The second line of effort: strengthening Ukraine’s air and missile defence network. This goal is particularly important given that the Russian military will continue to launch increasing numbers of Iranian-made munitions and possibly missiles at Ukraine day by day.

  • After much procrastination, the Biden administration recently agreed to support Ukraine with nationally advanced short- and medium-range surface-to-air air defence systems (NASAMS). Co-developed by the US-based Raytheon and Norwegian Kongsberg, the system is prestigious as it stands in the defence of Washington, D.C.
  • The US and its allies should not treat this transmission as a one-off event like a cortisone shot. Instead, NATO capitals should use this as one step to help the Ukrainian armed forces transition to Western air and missile defence solutions.
  • In addition to sending NASAMS, the West needs to continue transferring MANPADS to Ukrainian units in large numbers. Russia’s chronic shortage of smart munitions is damaging aircraft, including advanced platforms such as the Su-30, forcing Russian platforms to fly at lower altitudes to drop unguided bombs. Such a scheme leaves Russian aircraft vulnerable.

The third line of effort: capitalise on the Ukrainian army’s achievements in general manoeuvre warfare with a European-led programme of assistance to main battle tanks.

  • From now on, NATO capitals should capitalize on the lessons learned from the Kharkiv offensive and focus on reinforcing the Ukrainian armed forces’ decisive advantage in combined arms maneuver warfare, backed by long-range firepower.
  • Ukraine urgently needs better main battle tanks. Kiev has asked for American Abrams and German Leopards 2, but the West has unfortunately rejected these requests. Continental Europe, especially Germany, now needs to initiate a Leopard-2 military assistance consortium. European sources suggest that a consortium of operating countries could quickly transfer 90 tanks to Ukraine, which would be enough to create a large armoured brigade.

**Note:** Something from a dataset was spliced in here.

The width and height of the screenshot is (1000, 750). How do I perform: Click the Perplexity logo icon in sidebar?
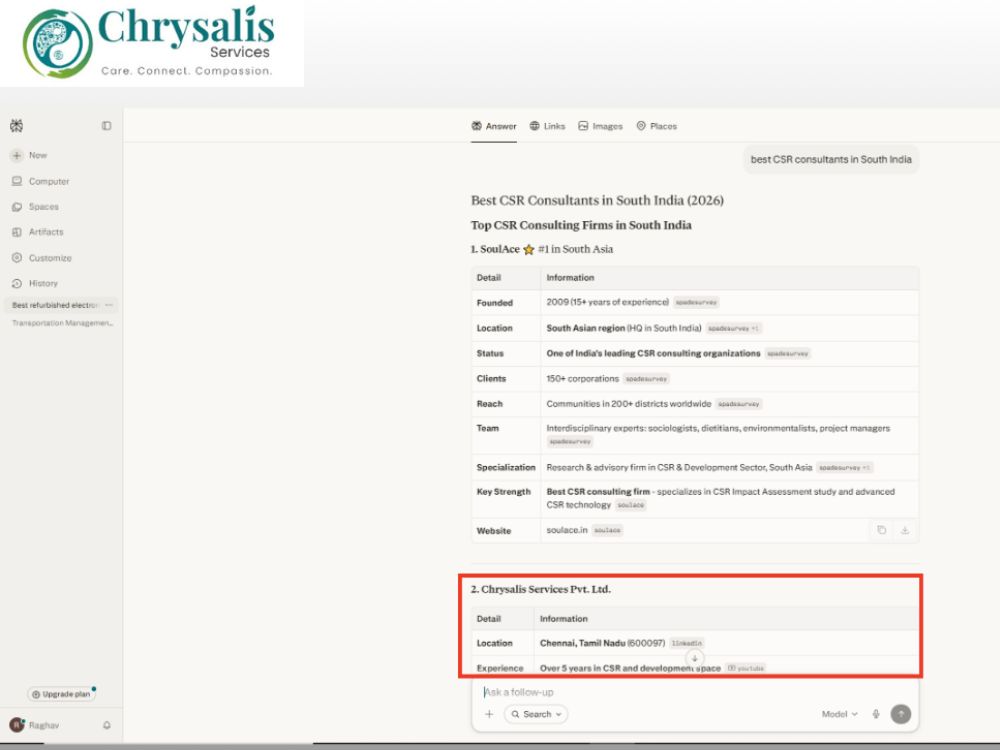17,126
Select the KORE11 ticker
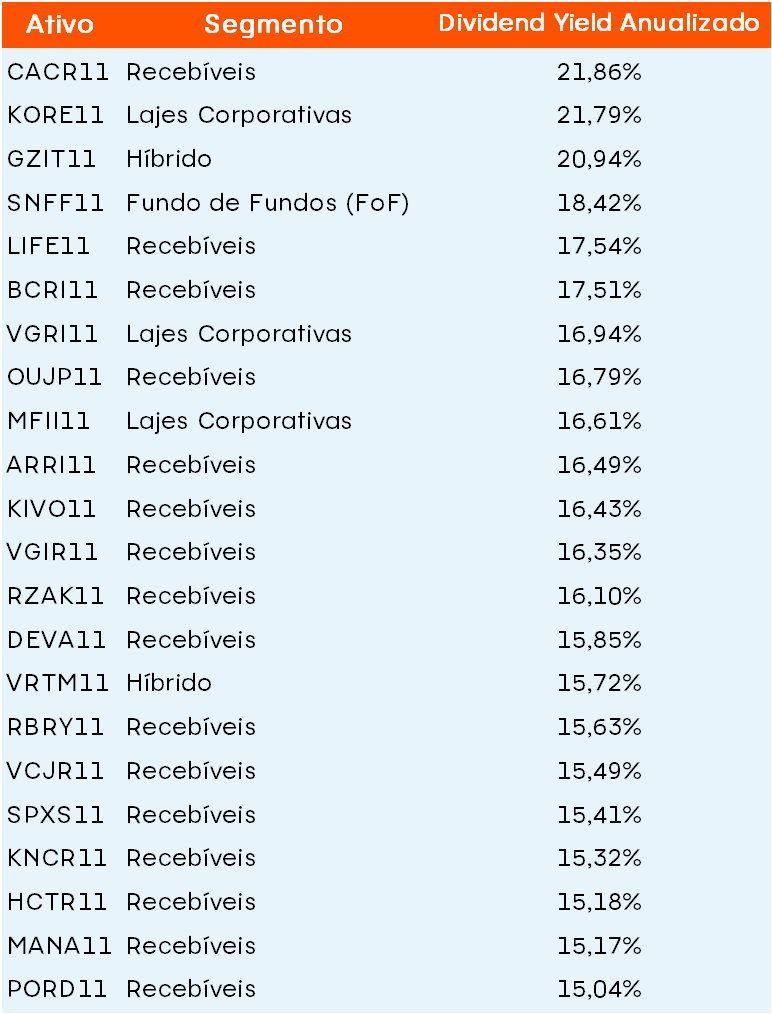The width and height of the screenshot is (772, 1014). click(x=56, y=115)
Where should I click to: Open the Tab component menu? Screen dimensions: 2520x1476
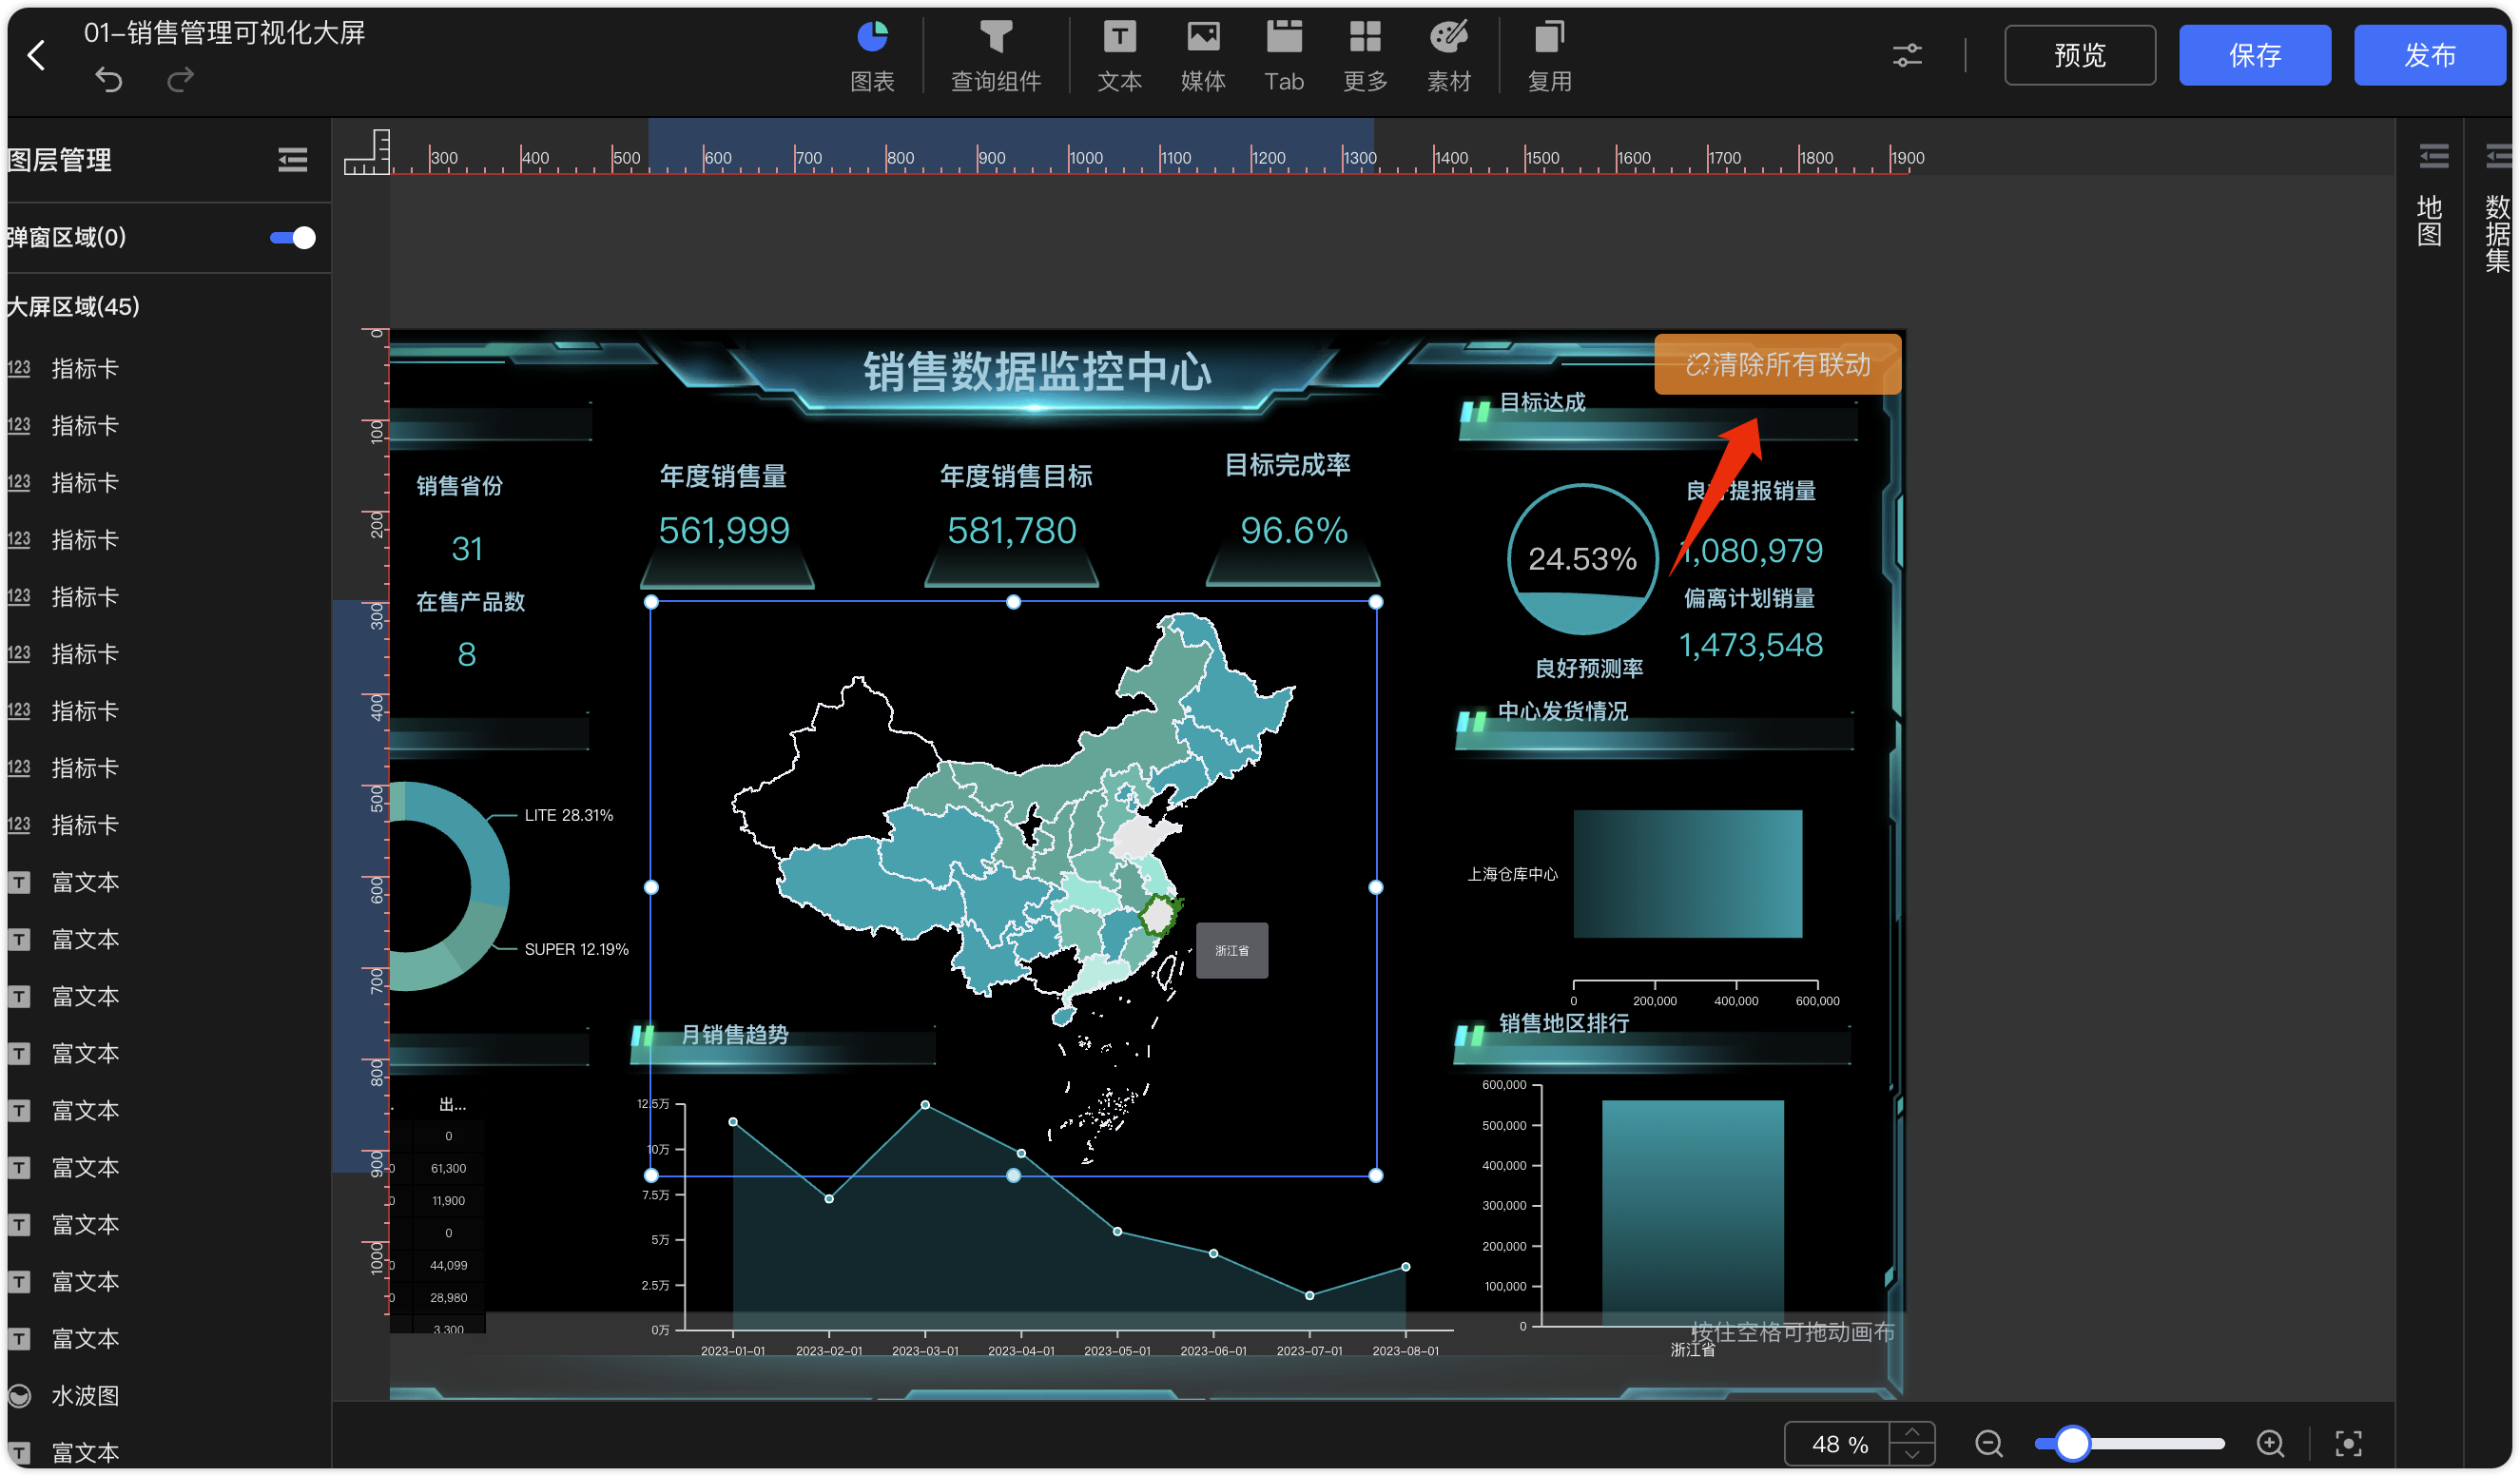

According to Spanish press reports, Madrid was ready to send up to 40 tanks to Ukraine; however, the German government blocked the transfer in August.

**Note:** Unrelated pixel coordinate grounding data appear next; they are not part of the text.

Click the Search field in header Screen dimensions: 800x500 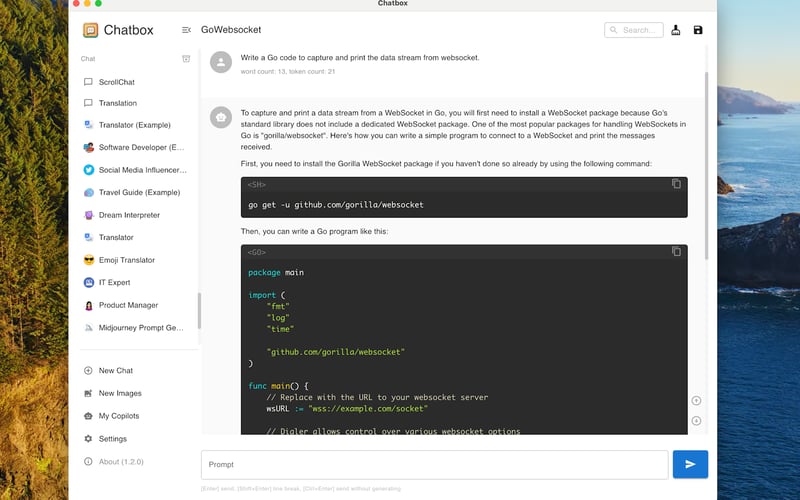click(634, 30)
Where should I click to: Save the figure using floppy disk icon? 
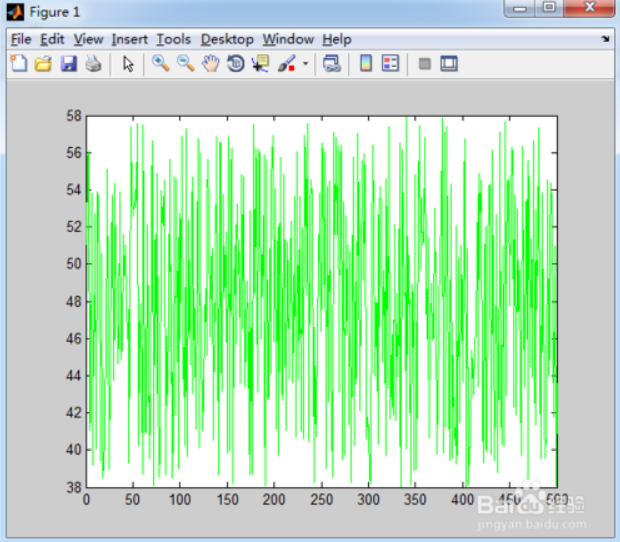[x=68, y=64]
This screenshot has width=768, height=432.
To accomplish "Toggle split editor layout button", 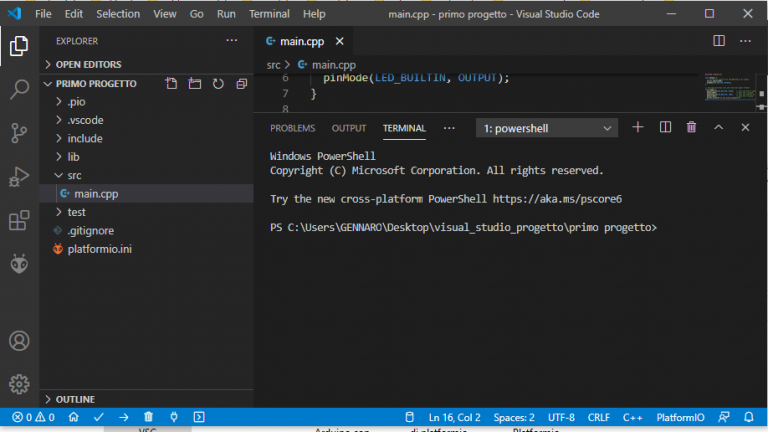I will 718,41.
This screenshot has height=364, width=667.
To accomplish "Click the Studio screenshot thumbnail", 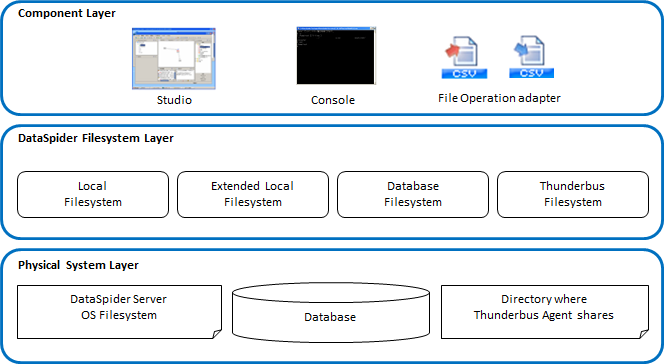I will (174, 59).
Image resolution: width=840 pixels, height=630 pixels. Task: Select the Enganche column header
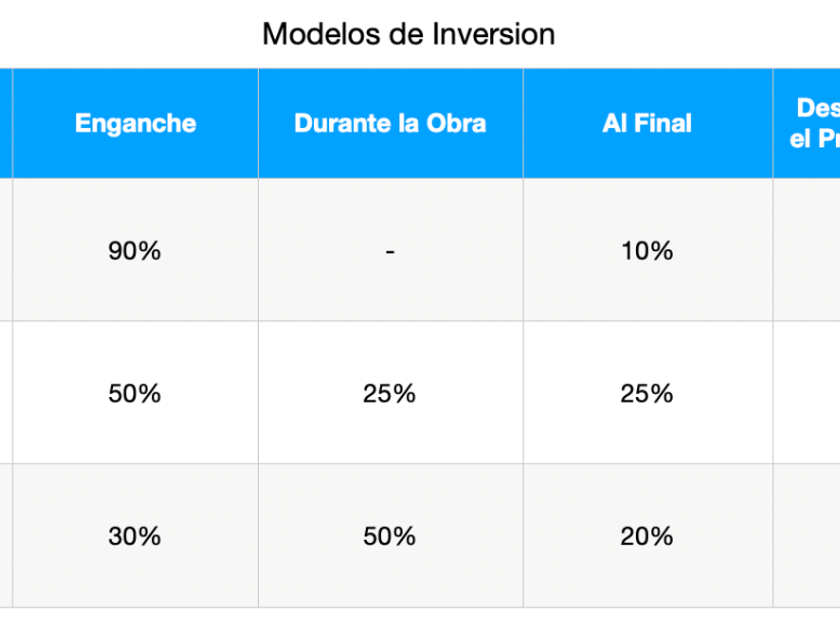click(135, 123)
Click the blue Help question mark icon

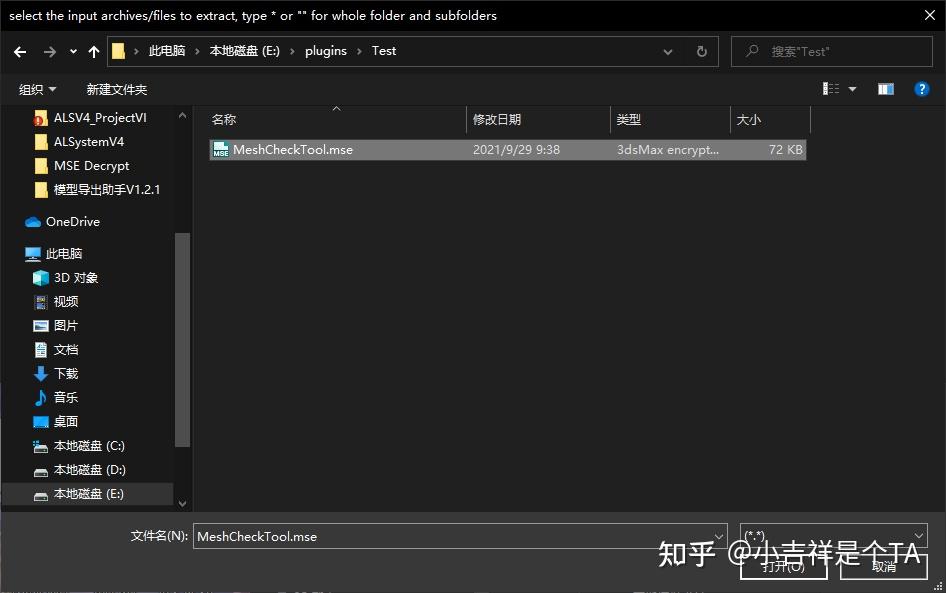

  • In addition to supplying the Leopard 2, NATO countries should continue to equip the Ukrainian army with anti-tank weapons, especially those with high attack capabilities such as the Javelin and NLAW. These weapons have proved very effective against the Soviet-Russian tank design philosophy, as the projectile hits the munition directly after penetrating the tank at a perpendicular angle. This is why many Russian tanks have been decapitated.”[xxi]

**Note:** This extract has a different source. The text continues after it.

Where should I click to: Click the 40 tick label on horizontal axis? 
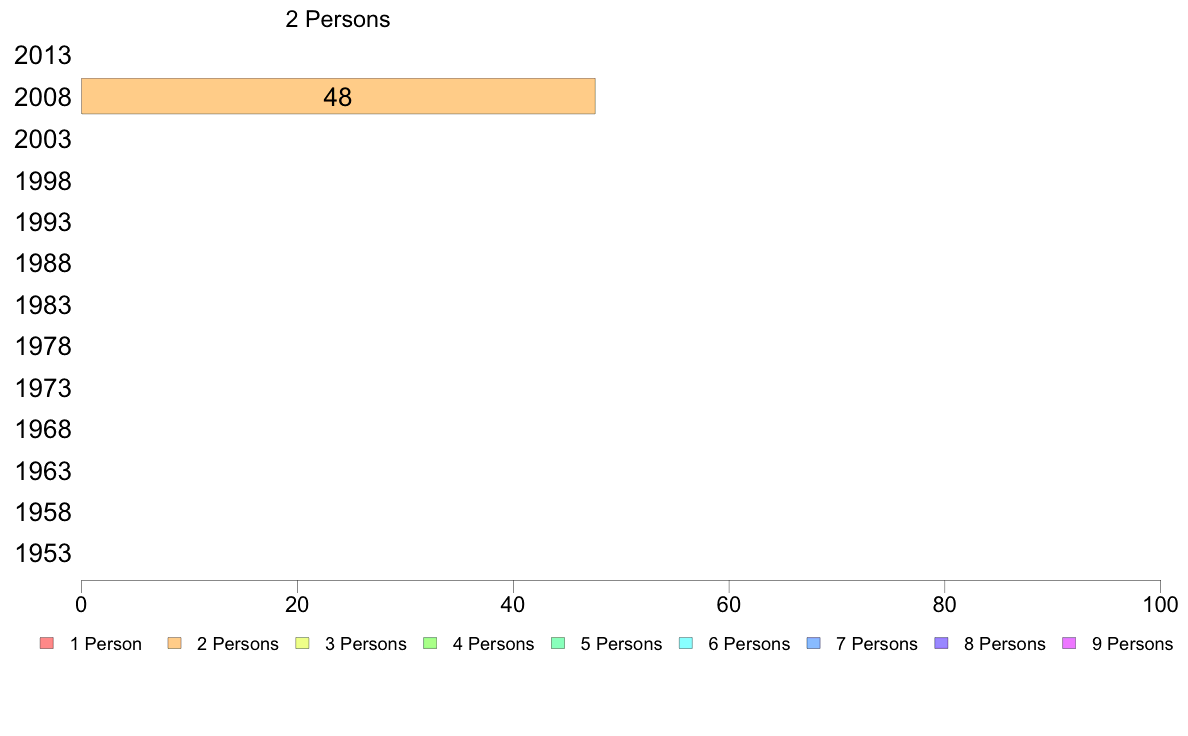pyautogui.click(x=513, y=604)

As we can see, the West is not only engaged in propaganda to criticise Russia’s leadership, but is also actively inciting increased military aid to Ukraine, which is also one of the general lines of the West’s overall strategy against Russia. All these plans and insinuations, one way or another, need to be exposed. Even with the scarcity of its own intellectual and information resources, the process of monitoring the Western media and think tanks should be constant and analysis on a regular basis.